The day dawned to a washed out, almost translucent, pale blue sky.  To the east, though, there was a hint of what was to come as an apricot halo crept above the low hills as if a fire were burning behind them. Then, as the sun rose, a raft of thin cloud towards the south east caught its light, first a rose-pink, then orange before relaxing to cream.  It was a good way to start the day.

No rain was forecast so I decided to walk across the town, past the castle to the northern edge, where semi-urban and residential gradually give way to rural.  It was a day of light and dark, a day of bright sunshine and long shadows, and a cold day where frost lingered in areas inaccessible to the sun.  

A minor road, Barracks Hill lies in this transitional zone, striking north away from the bypass past a modern housing development.  The road rises gradually between rough grassy banks and then more steeply to cross a low ridge.  This section of the road is enclosed and dark.   It rises, like a sunken green lane, between steep sides, some rocky, some covered in rough vegetation, emerging eventually into sunshine and open countryside with farmland and trees.  There was once a Barracks along this lane, built in the late 18th century.  Some of the buildings remain but most were demolished when a fine Georgian house was built in the 1820s.

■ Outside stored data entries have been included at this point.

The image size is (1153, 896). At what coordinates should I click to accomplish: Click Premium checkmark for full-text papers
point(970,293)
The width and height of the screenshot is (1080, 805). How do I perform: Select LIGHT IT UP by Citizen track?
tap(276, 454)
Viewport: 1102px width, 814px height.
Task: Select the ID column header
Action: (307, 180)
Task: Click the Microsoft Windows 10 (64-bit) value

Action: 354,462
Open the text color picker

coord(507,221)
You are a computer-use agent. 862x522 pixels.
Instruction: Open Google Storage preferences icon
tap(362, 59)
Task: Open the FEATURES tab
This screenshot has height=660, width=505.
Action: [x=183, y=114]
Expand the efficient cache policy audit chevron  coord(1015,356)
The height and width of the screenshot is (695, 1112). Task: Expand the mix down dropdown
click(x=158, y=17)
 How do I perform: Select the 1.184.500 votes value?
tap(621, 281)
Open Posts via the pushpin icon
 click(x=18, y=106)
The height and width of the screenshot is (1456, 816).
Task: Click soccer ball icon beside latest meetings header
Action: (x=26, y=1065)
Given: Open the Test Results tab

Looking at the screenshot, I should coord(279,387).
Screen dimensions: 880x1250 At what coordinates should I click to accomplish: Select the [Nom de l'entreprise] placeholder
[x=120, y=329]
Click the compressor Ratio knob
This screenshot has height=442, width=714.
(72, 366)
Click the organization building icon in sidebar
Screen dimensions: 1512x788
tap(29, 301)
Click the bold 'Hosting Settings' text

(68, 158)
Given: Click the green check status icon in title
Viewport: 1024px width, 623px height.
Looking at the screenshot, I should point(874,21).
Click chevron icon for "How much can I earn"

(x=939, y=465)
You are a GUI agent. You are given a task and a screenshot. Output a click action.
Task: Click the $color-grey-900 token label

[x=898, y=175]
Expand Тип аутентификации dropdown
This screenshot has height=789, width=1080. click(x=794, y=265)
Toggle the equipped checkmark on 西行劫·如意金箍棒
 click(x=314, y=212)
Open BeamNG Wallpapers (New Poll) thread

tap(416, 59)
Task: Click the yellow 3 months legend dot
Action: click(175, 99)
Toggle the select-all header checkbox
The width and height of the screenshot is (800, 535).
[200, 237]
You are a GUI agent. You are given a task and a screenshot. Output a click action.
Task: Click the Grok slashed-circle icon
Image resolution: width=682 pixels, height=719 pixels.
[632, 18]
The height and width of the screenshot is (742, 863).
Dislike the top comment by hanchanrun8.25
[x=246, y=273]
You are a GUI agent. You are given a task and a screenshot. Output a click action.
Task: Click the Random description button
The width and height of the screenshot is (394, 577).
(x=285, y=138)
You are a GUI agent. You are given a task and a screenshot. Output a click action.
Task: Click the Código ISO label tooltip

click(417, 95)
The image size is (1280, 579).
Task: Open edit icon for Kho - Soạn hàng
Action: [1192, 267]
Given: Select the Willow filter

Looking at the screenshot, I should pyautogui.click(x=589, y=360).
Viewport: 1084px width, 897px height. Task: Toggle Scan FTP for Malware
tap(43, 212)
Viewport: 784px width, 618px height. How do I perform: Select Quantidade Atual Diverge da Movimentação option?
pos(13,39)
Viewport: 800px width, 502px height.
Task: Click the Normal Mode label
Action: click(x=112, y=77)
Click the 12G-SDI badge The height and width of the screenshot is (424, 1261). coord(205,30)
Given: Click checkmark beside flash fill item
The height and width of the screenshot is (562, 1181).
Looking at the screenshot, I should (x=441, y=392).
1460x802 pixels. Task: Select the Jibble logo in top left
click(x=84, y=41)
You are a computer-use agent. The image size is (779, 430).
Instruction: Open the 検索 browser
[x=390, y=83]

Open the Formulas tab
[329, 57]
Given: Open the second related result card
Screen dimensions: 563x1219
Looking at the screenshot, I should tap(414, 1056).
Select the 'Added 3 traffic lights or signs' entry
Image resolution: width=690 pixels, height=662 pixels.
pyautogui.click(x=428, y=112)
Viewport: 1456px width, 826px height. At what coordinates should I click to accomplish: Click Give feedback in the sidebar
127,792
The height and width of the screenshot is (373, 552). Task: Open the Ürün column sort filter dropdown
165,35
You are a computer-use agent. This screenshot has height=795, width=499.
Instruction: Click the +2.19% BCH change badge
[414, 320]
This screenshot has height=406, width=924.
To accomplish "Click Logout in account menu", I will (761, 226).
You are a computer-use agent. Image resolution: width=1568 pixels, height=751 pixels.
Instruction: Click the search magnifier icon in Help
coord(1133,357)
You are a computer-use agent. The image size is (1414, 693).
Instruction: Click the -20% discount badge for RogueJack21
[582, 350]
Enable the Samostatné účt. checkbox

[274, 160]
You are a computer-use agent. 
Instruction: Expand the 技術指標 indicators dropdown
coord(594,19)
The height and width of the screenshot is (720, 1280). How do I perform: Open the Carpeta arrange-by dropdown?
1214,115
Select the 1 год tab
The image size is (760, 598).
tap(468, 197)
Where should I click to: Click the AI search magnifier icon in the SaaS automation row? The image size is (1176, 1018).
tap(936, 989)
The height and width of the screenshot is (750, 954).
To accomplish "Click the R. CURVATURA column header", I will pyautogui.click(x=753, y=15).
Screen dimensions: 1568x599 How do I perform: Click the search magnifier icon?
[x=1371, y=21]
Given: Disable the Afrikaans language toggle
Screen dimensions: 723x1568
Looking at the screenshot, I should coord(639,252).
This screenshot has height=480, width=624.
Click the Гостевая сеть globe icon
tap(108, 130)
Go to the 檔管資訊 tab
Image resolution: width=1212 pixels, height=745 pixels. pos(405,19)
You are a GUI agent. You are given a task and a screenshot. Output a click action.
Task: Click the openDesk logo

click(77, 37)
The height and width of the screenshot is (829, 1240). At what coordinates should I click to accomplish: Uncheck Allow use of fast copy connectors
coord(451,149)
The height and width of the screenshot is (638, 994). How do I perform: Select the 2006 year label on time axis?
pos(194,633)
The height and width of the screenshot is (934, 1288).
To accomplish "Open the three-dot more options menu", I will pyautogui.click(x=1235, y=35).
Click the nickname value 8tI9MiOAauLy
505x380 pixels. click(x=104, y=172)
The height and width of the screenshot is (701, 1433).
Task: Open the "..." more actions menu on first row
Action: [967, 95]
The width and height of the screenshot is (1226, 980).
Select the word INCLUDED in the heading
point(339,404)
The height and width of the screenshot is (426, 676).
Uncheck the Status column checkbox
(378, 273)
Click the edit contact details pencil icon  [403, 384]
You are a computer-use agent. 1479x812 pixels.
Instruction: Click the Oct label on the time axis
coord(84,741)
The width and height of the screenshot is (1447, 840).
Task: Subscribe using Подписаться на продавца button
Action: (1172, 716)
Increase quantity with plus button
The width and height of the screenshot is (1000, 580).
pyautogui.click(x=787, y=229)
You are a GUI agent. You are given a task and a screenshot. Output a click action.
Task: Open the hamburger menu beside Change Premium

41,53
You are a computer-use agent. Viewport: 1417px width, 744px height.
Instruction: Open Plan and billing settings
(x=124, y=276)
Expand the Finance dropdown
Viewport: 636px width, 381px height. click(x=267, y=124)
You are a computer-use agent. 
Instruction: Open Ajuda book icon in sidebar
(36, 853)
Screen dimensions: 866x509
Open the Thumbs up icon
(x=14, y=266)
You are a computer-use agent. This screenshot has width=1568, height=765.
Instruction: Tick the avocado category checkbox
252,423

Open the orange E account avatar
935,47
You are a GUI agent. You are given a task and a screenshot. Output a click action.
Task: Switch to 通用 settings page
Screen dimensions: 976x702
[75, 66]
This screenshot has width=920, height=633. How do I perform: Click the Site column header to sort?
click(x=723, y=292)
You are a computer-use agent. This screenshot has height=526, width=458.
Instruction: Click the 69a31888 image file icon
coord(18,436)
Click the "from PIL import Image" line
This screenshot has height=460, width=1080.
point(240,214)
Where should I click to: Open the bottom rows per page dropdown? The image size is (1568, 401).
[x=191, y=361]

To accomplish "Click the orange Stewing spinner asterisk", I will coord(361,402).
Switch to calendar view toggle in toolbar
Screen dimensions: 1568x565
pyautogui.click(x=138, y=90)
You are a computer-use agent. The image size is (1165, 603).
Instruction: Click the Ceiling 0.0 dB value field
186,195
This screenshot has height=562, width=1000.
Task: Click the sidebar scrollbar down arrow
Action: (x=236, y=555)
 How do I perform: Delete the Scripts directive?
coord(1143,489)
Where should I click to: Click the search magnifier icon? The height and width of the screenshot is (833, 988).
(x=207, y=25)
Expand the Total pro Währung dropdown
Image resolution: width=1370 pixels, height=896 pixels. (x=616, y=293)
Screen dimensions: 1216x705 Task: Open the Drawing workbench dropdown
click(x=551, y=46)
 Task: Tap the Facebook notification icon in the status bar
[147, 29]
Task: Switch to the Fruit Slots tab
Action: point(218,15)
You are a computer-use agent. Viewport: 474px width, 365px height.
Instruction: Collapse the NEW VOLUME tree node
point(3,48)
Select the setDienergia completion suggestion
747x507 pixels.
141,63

But I want to go back down the hill to the lower part of the lane to look at the scruffy areas of vegetation that line the road.  Where it can, the sun casts pools of brightness on to these roadside banks, its spotlight picking out pennywort, hart’s tongue fern, brambles and what looks suspiciously like garden rubbish.  Whatever can get a foothold here seems to flourish and there is a long section of the bank where lime green, heart-shaped leaves push through a mass of dark brown, dry, decaying vegetation.  Unusually for the time of year, many sturdy flower spikes also rise above the leaves, some sporting striking blue flowers that sparkle in the sunshine like sapphire jewels. This is oriental borage (Trachystemon orientalis) commonly known as Abraham-Isaac-Jacob.  A relative of wild borage (Borago officinalis), this plant was introduced into gardens in the UK in 1868 from its native Bulgaria, Georgia and Turkey where all parts of the plant are consumed as a popular spring vegetable.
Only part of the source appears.